## What you have to do:
Filter the records below for the word "card". Copy each line that holds it.
────────────────────
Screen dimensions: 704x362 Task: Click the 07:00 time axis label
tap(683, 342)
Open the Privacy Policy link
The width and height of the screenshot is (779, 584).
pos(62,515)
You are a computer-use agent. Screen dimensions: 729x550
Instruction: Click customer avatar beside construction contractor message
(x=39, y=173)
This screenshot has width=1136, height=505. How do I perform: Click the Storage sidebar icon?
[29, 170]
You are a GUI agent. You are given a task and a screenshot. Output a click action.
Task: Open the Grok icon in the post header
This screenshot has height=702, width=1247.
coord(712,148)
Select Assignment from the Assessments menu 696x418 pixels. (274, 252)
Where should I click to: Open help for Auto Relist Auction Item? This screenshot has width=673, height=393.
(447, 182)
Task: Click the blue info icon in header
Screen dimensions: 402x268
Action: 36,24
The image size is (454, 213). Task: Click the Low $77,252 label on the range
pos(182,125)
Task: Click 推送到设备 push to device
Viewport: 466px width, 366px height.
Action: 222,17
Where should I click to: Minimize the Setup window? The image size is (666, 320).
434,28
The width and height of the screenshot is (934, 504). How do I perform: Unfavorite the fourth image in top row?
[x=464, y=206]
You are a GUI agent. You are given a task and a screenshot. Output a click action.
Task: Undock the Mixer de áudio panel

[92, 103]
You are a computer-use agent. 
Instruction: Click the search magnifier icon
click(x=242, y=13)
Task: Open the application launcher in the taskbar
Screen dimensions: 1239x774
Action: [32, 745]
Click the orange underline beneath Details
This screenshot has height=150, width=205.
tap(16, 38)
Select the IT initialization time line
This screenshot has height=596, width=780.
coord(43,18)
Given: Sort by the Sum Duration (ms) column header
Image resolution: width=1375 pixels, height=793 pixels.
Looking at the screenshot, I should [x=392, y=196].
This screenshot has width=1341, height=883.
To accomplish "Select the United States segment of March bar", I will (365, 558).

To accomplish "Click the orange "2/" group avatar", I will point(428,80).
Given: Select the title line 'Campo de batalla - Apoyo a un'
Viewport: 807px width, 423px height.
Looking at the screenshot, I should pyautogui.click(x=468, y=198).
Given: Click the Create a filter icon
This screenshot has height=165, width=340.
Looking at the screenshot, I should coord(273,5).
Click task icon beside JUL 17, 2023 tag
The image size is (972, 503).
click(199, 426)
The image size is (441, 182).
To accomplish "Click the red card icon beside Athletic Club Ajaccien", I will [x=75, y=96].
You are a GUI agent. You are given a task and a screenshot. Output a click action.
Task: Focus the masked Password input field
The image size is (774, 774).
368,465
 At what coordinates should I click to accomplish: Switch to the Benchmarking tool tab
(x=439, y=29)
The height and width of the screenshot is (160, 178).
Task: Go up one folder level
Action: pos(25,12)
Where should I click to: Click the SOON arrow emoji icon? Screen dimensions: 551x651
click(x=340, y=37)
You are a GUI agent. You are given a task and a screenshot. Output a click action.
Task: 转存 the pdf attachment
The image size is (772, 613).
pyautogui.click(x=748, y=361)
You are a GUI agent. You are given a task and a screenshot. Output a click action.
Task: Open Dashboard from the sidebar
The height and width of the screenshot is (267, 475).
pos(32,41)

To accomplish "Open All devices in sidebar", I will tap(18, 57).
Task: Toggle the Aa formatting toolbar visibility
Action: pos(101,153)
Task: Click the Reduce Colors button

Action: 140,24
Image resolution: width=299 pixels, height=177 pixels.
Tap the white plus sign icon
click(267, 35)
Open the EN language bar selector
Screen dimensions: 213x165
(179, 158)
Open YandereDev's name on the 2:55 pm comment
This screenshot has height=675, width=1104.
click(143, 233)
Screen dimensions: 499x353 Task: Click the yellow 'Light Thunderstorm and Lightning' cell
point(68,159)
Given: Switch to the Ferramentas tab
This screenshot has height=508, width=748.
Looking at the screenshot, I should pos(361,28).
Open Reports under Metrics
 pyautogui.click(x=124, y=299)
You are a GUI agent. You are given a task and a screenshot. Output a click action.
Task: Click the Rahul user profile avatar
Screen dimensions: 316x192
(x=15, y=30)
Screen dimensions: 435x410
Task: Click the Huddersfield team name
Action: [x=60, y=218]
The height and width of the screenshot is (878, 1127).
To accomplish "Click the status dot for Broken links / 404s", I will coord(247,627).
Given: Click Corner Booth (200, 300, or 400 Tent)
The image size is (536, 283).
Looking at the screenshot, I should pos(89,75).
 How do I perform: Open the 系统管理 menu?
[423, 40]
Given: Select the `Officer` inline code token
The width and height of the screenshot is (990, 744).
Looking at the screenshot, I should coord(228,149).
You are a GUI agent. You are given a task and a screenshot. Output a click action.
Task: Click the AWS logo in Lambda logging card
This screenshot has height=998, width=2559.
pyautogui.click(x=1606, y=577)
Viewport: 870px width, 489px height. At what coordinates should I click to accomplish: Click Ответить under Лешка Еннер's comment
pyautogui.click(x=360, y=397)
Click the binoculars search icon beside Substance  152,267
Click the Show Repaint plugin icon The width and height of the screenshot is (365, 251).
────────────────────
## Your response:
To accomplish "Click the red card icon beside Athletic Club Ajaccien", I will [x=75, y=96].
Task: Click the AWS logo in Lambda logging card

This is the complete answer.